The wealthy American thought men with red hair were poorly treated. Employers, for example, discriminated against redheaded men, not hiring or promoting them. Thus, he left his fortune to compensate redheaded men and asked only for them to perform trivial clerical tasks, such as copying an encyclopedia.

Wilson, a shopkeeper, had seen a newspaper advertisement, placed by the League, offering work only to redheaded men. As Wilson had ginger hair, his shop assistant, Vincent Spaulding, urged him to apply; his shop was busy mainly in the evening and he could devote a full day to the League. Many applied for the job, but the League hired Wilson, somewhat to his surprise.

After a few weeks, the League disbands. Wilson talks to manager of the office building where the League had it office; he knows nothing of the League, only that the rent was prepaid. Deprived of found money, Wilson turns to Holmes for help finding out what happened.

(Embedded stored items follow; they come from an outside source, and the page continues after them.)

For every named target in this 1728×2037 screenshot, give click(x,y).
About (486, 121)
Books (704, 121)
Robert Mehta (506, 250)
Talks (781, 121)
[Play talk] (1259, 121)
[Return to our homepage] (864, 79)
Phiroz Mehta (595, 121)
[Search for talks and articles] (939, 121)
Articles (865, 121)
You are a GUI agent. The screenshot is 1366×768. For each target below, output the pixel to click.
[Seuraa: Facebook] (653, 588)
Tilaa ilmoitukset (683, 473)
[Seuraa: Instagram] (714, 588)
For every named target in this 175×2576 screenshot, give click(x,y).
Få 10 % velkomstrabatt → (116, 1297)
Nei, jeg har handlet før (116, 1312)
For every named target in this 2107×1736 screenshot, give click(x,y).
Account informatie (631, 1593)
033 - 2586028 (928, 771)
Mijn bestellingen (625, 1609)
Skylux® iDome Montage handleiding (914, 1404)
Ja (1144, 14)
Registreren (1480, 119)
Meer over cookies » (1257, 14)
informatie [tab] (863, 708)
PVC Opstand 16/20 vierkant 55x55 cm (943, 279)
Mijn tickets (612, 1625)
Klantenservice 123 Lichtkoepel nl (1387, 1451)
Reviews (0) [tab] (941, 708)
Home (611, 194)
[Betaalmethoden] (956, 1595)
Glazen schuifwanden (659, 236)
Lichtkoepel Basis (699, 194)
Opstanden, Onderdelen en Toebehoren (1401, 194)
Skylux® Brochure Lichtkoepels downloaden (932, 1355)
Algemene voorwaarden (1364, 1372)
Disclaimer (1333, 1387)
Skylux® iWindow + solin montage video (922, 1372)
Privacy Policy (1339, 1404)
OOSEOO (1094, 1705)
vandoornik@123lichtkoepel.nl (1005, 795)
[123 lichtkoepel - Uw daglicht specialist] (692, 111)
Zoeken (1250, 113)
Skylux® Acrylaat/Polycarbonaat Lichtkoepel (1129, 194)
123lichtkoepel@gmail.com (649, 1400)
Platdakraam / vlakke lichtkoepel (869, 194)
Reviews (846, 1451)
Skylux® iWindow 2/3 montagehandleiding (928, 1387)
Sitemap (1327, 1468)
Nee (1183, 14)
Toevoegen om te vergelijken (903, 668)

Reading “The Adventure of the Red-Headed League,” you are stunned, as you don’t expect comedy in a story about Sherlock Holmes. Yet, you are intrigued, as you know that the stunning reversal into something serious is just around the corner. This is why “League” is among the most favoured stories about Sherlock Holmes.

True to form, the reversal arrives. The simplicity of the plot and the swiftness of the conclusion astound. Only Holmes can do it, you think. All it takes to solve this case is a visit to the shop owned by Wilson.

On meeting Spaulding, Holmes notices much dirt, apparently earth stains, on his pant knees. Across the street from the shop, owned by Wilson, is a large bank. Walking near the bank, Holmes notices the pavement is a bit weak; it seems to sag when walked on.

Voila! The case resolves. Holmes informs the police and the bank director.

The three men wait in the bank vault, one night. They catch the thieves, led by Vincent Spaulding, the shop assistant to Wilson, sneaking into the basement of the bank. The thieves set up the Red-Headed League and hired Jabez Wilson to get him out of the shop during the day, while they dug a tunnel, under the street, to bank.

Fascinating, don’t you think? This story makes for great reading. It makes you wonder how our minds seem to miss the simplest details. Simple details, such as dirty trouser knees or a saggy sidewalk, hold much meaning.

This story could indeed be a big lesson in how much training our brains need. The appeal of Holmes is mostly to teenagers or so it seems. The plot, of “League,” is such it intrigues even the most alert readers and therein lies the success of this story.

What begins in a humorous vain completely changes in a few pages. If you are a Holmes fan, you come to expect dramatic twists and turns in the plot. Where and how the plot turns is the key to the success of every Holmes story.

Often, “The Adventure of the Red-Headed League” is the introduction to Sherlock Holmes. As it’s the only Holmes adventure not to involve a murder, “League” is included in many primary and middle school readers. Simple, yet intricate, “League” encourages young readers to find out more about Holmes.